Lighthouse began as a life coaching organisation founded by a man called Paul Waugh. But a BBC investigation exposed it as an organisation that ruined the lives of its members and tried to silence any critics.

In the two years since the BBC published its investigation, several people have left the group and are rebuilding their lives. But a small, committed group of members - now calling themselves Lighthouse Global Media - remain devoted to Paul Waugh. They deny that Lighthouse is a cult.

Following a separate investigation into Lighthouse conducted by the Insolvency Service, the High Court in London shut down the business entity "in the public interest" in March 2023, on the grounds that it had filed false or misleading accounts and not cooperated with the investigation.

The Insolvency Service investigation established that, between August 2014 and July 2022, the group received more than £2.4m income - even though it had not declared any assets or income.

Since then, the High Court has requested that all four company directors – Paul Waugh, Chris Nash, Shaun Cooper and Warren Vaughan – cooperate with the Official Receiver's ongoing efforts to identify any assets to pay those owed money by Lighthouse.

Paul Waugh, the leader, moved to South Africa shortly after the company was shut down, along with Chris Nash. Both Waugh and Nash have failed to comply with a November 2024 court order to turn over Lighthouse's financial records.

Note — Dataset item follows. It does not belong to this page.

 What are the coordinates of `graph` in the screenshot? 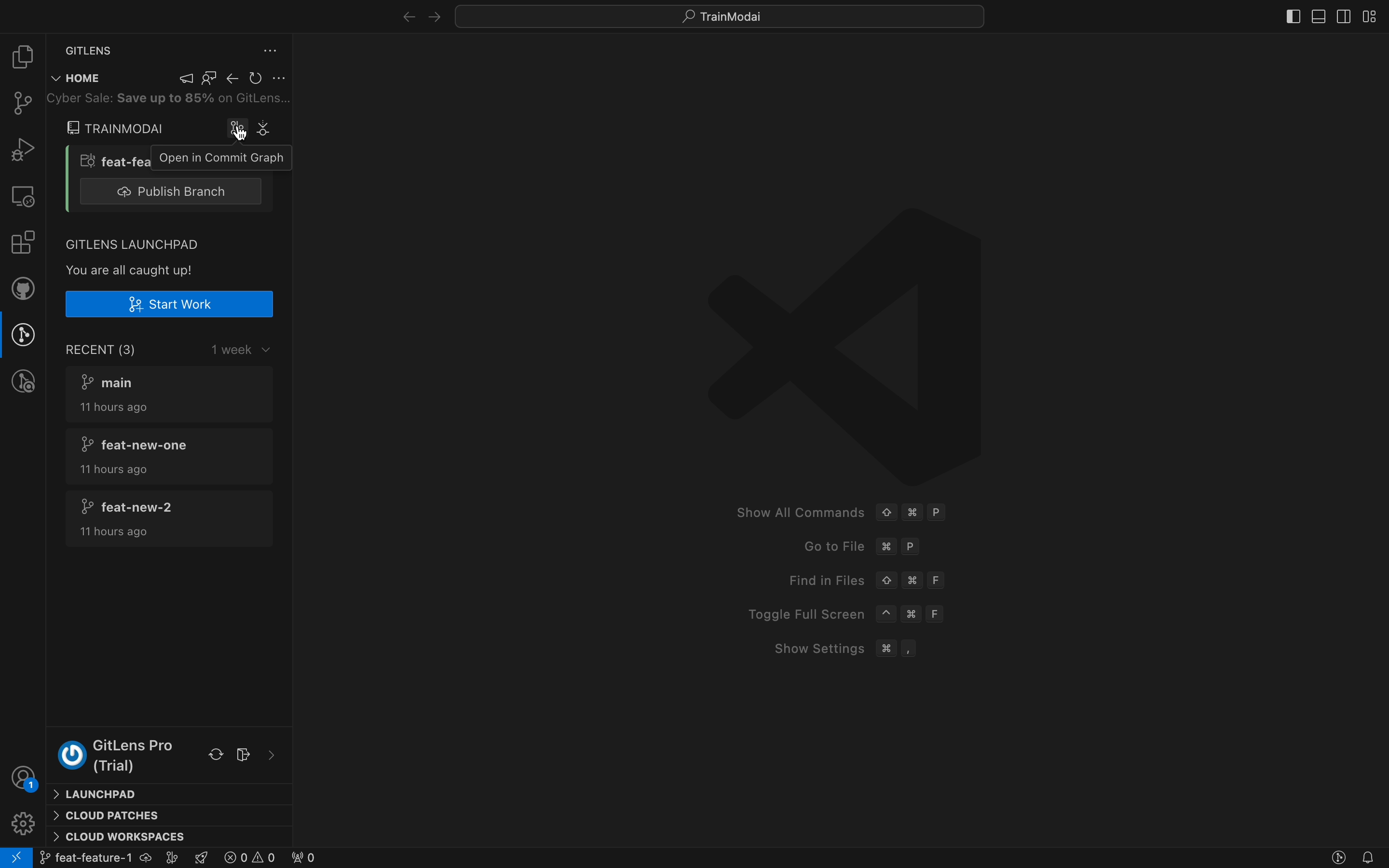 It's located at (269, 127).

According to Lighthouse's letters to the court, this is because both are suffering from Post-Traumatic Stress Disorder (PTSD).

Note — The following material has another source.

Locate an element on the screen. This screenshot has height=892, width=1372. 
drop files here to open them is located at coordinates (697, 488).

According to Daniel Curthoys, in court for the Official Receiver, Shaun Cooper had also failed to turn up for any of the numerous interviews arranged by investigators.

At a hearing on the 25 February 2025, the court was told, in a letter from Cooper's Lighthouse colleagues, that he was suffering from depression and anxiety, and had left the country. The letter was accompanied by heavily-redacted medical notes.

Insolvency and Companies Court Judge Sebastian Prentis said Lighthouse's letter was "a very long way short" of explaining why Cooper had failed to appear or provide any information to the two-year investigation into Lighthouse.

Granting the application for an arrest warrant, he noted that despite the claims made in Lighthouse's letter, Cooper was apparently well enough to leave Britain. Cooper's whereabouts are currently unknown.

Of the four former directors, only Warren Vaughan has so far cooperated. At an earlier court hearing, he told the investigators he had left Lighthouse.

In response to the investigation by the Insolvency Service, Lighthouse set up a website criticising the service, accusing it of "bullying" the group.

The site says that "Lighthouse refuses to comply with the Insolvency Service's demands, beyond the bear [sic] minimum necessary, on the basis that any 'investigation' has been falsely triggered by malicious and vindictive individuals and is thereby corrupt and invalid."